The Tiger dance team scored among the top several groups in the state in its limited virtual competitions, in which their performances were recorded at MUHS and sent off to be judged.
They saved their best for last in their top discipline, Hip-Hop, finishing tied for second in the state championship competition, but settling for third in a tiebreaker. The Tigers also took fourth in jazz.
Both MUHS hockey teams enjoyed their seasons, even with frustrating COVID-enforced late-season breaks after playing opponents that tested positive after games.
The boys’ hockey team at its best moved the puck quickly and purposefully, forechecked hard and backchecked faithfully, and defended carefully. They won two playoff games, and outshot their top-seeded opponents in a semifinal setback. It was another in a series of strong seasons.
The first game I saw this winter was the Tiger girls’ hockey team opener, a 4-0 win over Missisquoi on Feb. 13.

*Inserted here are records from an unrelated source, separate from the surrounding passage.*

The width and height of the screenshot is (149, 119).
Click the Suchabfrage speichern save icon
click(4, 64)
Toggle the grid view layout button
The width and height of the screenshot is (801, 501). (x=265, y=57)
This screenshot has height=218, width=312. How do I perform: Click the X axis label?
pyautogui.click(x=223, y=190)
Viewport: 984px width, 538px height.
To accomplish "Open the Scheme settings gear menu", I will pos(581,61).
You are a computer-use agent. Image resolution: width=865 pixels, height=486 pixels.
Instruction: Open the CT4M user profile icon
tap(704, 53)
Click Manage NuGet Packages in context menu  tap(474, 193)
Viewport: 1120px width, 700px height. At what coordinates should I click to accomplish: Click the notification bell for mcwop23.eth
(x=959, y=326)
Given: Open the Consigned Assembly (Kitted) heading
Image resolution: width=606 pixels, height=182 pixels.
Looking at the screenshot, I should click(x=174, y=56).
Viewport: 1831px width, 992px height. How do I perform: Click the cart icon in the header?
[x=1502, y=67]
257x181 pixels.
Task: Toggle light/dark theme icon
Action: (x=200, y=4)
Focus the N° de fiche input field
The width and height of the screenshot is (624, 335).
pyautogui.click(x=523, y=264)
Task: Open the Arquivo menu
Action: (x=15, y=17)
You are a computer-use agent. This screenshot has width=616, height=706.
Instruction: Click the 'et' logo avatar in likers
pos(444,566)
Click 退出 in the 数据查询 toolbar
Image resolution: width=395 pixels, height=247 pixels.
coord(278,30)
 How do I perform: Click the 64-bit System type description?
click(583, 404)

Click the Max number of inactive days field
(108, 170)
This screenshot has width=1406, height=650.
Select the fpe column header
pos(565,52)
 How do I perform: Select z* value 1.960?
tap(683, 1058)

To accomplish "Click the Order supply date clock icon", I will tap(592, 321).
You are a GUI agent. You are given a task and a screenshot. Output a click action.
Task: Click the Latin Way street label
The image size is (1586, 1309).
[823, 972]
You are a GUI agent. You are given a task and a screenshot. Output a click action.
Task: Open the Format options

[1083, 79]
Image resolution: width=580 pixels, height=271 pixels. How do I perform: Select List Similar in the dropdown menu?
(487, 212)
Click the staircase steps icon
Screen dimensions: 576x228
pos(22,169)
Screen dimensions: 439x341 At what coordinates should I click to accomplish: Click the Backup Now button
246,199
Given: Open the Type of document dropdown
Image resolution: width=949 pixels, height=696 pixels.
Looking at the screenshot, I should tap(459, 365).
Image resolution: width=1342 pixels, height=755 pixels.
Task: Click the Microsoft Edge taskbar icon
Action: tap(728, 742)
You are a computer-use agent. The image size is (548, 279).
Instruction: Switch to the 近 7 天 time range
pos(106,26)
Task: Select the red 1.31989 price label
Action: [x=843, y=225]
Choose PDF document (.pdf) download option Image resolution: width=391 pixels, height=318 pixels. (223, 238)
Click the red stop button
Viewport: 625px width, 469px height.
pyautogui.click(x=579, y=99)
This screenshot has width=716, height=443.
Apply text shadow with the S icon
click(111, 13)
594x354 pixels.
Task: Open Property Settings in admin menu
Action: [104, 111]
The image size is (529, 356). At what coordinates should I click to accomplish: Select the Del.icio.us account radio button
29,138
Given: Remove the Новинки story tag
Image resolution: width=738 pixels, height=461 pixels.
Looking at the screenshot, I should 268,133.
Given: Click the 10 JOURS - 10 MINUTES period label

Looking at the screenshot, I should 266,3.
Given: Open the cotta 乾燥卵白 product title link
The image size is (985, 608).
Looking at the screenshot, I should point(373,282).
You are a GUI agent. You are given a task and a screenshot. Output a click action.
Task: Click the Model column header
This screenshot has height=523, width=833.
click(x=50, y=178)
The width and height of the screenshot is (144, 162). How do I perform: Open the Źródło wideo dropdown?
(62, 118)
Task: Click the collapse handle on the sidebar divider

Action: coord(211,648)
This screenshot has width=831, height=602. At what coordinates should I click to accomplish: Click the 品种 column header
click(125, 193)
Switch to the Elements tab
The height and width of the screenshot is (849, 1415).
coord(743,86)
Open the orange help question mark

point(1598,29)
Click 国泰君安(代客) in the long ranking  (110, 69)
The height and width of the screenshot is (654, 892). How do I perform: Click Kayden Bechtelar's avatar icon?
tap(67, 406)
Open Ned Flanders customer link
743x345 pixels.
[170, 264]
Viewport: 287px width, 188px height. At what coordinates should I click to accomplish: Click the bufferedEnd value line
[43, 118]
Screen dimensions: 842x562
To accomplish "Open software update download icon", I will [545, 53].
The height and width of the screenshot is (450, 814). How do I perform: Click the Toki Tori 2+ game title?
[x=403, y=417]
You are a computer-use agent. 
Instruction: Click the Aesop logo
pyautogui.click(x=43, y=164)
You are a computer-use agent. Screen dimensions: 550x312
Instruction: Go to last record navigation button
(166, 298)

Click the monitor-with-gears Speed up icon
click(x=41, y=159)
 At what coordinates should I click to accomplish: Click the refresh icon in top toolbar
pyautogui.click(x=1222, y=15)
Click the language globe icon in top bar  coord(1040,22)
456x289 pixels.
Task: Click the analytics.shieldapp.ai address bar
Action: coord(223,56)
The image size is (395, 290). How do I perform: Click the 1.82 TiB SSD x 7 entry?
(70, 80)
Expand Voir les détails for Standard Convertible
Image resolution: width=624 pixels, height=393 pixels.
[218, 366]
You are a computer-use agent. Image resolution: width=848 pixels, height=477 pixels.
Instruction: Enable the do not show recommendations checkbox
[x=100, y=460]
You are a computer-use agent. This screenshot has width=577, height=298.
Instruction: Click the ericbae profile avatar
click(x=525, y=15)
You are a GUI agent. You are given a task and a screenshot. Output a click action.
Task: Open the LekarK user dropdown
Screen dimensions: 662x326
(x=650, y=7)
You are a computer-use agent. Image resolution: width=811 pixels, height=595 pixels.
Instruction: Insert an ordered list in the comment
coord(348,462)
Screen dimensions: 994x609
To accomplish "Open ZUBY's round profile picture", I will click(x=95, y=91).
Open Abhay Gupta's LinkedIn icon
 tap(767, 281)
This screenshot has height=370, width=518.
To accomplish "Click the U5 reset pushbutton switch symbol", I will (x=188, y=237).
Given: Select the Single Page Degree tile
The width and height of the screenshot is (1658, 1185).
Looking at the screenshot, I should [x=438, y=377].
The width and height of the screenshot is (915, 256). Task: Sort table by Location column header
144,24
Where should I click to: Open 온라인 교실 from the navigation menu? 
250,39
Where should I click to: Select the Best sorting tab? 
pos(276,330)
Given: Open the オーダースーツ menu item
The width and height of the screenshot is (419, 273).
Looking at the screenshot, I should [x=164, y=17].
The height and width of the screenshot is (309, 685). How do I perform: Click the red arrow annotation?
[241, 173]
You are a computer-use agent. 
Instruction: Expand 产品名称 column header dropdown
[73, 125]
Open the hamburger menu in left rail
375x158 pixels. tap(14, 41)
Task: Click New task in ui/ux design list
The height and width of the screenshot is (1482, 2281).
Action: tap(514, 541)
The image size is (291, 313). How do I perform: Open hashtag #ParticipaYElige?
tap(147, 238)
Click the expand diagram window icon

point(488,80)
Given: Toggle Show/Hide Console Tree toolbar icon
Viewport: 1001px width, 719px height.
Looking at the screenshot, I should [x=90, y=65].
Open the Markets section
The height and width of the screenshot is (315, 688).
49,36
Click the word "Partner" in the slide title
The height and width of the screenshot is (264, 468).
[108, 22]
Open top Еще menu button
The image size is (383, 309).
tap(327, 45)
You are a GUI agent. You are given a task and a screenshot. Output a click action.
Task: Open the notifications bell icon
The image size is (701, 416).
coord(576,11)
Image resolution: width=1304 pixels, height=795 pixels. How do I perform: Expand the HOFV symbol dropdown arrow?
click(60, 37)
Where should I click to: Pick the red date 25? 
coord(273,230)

Afterward I chatted with Coach Matt Brush. We thought that they would play in the D-I postseason. I said they probably weren’t good enough to win the D-I title, given their youth (three eighth-graders) and lack of numbers (not counting four goalies, only nine skaters, enough for only two forward lines and three defenders). I’ve played hockey. You get tired fast.
Prophetically, he said they might be good enough to win a D-II title. On March 24, the Tigers outlasted South Burlington, 2-1, to claim that crown, after hockey coaches got together and rejuggled — fairly — the postseason divisional alignment.
Senior Audrey Schnoor got the goal and the assist on 8th-grader Channing Brush’s third-period game-winner; both were named all-stars.
Coach Brush said the puck might have deflected off the team’s third of four D-II all-stars, freshman Ella Tucker, on the way in. The fourth all-star, senior goalie Abby Hodsden, stopped 25 of 26 shots in the final.
The Tigers were eloquent after the win as they focused on the contributions from and chemistry felt by all 13 players on the roster.
Schnoor summed up: “I’m so happy this is the team that I won the state championship with. I love everyone on the team, and I think that makes a difference.”